Going forward, there will be need to ensure strict discipline in responding to agreed production cuts while monitoring the markets closely. In particular, Nigeria needs to be clever in determining how and where the cuts should come from, taking full consideration of revenues to government, technical issues, unit cost issues, as well as production associated with strategic supplies.
Finally, to better manage this going forward, it is advisable to always take a long term view of oil and gas matters. The sector has long been overdue for reforms, to remove investor uncertainties as well as upgrade terms to competitive and contemporary standards.
Because of the struggle for market shares seen clearly in fossil fuels today and going forward, such reforms will ensure that all molecules produced will make it safely to market ensuring sustained revenues for the development of other sectors of the Nigeria economy.

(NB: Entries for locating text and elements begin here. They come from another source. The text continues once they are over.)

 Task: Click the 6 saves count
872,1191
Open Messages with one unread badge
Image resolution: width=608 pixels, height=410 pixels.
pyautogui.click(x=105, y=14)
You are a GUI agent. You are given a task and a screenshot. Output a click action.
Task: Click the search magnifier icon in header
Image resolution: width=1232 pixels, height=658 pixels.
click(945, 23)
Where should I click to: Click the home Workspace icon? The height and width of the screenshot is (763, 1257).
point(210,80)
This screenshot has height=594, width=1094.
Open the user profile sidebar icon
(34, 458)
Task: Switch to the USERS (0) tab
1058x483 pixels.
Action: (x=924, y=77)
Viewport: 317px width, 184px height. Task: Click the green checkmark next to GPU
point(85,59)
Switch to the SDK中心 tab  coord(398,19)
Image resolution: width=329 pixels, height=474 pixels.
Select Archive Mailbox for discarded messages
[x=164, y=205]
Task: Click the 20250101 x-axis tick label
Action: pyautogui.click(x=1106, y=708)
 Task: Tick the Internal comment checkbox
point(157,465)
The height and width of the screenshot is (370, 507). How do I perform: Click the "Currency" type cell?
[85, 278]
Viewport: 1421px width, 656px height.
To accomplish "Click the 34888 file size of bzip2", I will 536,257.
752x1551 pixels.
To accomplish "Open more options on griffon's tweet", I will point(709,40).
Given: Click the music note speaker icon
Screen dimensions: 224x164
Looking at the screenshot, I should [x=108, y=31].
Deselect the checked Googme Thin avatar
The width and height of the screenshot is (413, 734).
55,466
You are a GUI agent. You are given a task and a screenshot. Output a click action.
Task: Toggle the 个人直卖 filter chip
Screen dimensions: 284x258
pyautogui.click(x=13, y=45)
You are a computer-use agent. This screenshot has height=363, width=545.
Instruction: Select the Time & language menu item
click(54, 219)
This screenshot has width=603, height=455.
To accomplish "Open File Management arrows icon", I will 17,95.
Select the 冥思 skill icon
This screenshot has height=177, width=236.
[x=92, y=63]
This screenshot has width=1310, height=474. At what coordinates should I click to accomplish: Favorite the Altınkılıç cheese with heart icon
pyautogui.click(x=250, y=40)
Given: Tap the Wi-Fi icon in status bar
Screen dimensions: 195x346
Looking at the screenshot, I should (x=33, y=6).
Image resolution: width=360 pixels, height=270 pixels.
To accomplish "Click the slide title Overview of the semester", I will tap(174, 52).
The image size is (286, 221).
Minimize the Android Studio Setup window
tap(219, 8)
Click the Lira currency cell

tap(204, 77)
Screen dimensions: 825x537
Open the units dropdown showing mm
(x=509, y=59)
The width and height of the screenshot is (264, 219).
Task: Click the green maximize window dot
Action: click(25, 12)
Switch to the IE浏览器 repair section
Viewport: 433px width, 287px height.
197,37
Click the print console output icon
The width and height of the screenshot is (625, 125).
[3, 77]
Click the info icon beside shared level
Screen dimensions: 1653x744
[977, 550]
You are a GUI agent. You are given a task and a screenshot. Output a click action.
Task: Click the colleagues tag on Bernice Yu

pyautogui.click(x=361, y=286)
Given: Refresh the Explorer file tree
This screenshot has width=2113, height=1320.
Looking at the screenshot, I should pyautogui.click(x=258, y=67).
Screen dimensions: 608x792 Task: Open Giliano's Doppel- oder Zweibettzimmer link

How do you think Nigeria’s Excess Crude Account, which has been depleted in recent times, and the Sovereign Wealth Fund (SWF) should be managed?
Proceeds from fossil fuels, similar to all other extractive minerals, ought to be responsibly utilised in such a manner that they meet the needs of the living without jeopardising future generations. It is in this context that countries tend to create some form of structure – policy, legislation, organisation etc – to ensure sustainable management of resources garnered from extractive minerals.
According to the IMF, SWFs (or safe keep of Excess Crude Accounts) are established with specific policy objectives, which largely determine their financial management, including investment and risk management decisions (Al-Hassan et al. 2013).
Based on the Santiago Principles (2008), SWFs are categorized as:
(i)stabilisation funds, set up to insulate the budget and economy from commodity price volatility and external shocks. Their investment horizons and liquidity objectives resemble central banks’ reserve managers, in view of their role in counter-cyclical fiscal policies to smooth boom/bust cycles;
(ii) savings funds, set up to share wealth across generations by transforming non-renewable assets into diversified financial assets. Their investment mandates typically reflect a higher tolerance for volatility and a focus on long-term returns;
(iii) development funds, set up to allocate resources to priority socioe-conomic projects, usually infrastructure;
(iv) pension reserve funds, set up to meet identified outflows in the future with respect to pension-related contingent-type liabilities on the government’s balance sheet. Sovereign wealth fund is an investment pool of foreign currency reserves owned by a government.
A petroleum revenue distribution legislation to guide management of resources from Nigeria’s oil and gas will be the best way going forward, similar to best practices across so many countries today.